To do »
Every line from the one that contains "This screenshot has height=734, width=1430." to the end of the material below should be output exactly, with both ends included and nothing else.

============

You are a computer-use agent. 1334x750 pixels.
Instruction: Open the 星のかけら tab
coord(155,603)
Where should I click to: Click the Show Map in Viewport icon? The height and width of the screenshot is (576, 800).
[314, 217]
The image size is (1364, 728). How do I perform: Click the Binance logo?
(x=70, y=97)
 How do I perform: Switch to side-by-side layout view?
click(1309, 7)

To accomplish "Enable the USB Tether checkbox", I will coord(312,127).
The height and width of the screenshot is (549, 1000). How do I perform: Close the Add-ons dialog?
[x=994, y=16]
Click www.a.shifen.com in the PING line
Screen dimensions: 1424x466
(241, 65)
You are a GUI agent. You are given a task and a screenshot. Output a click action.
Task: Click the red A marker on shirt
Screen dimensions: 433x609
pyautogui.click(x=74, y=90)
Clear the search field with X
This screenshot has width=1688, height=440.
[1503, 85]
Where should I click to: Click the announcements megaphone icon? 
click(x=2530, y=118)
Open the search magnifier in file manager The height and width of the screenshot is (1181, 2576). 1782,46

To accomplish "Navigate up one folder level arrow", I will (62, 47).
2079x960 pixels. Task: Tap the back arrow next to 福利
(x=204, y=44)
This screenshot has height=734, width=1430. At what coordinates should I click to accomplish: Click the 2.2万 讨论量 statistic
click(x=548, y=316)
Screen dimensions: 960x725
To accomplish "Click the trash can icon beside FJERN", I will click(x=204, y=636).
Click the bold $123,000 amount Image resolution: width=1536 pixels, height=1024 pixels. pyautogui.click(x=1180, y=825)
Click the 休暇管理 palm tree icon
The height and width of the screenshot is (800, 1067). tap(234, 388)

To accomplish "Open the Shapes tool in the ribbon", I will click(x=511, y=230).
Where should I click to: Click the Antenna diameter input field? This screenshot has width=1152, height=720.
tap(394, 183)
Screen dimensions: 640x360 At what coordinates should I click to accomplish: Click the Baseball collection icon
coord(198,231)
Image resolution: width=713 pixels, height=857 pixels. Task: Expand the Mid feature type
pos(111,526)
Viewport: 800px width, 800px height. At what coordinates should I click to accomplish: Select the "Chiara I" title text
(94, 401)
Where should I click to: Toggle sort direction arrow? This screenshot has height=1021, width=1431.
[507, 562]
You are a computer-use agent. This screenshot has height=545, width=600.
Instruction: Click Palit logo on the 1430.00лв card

============

Worked solution »
This screenshot has height=734, width=1430. At what coordinates should I click to accomplish: Click the 2.2万 讨论量 statistic
click(x=548, y=316)
Screen dimensions: 960x725
To accomplish "Click the trash can icon beside FJERN", I will click(x=204, y=636).
Click the bold $123,000 amount Image resolution: width=1536 pixels, height=1024 pixels. pyautogui.click(x=1180, y=825)
Click the 休暇管理 palm tree icon
The height and width of the screenshot is (800, 1067). tap(234, 388)

To accomplish "Open the Shapes tool in the ribbon", I will click(x=511, y=230).
Where should I click to: Click the Antenna diameter input field? This screenshot has width=1152, height=720.
tap(394, 183)
Screen dimensions: 640x360 At what coordinates should I click to accomplish: Click the Baseball collection icon
coord(198,231)
Image resolution: width=713 pixels, height=857 pixels. Task: Expand the Mid feature type
pos(111,526)
Viewport: 800px width, 800px height. At what coordinates should I click to accomplish: Select the "Chiara I" title text
(94, 401)
Where should I click to: Toggle sort direction arrow? This screenshot has height=1021, width=1431.
[507, 562]
You are a computer-use agent. This screenshot has height=545, width=600.
Instruction: Click Palit logo on the 1430.00лв card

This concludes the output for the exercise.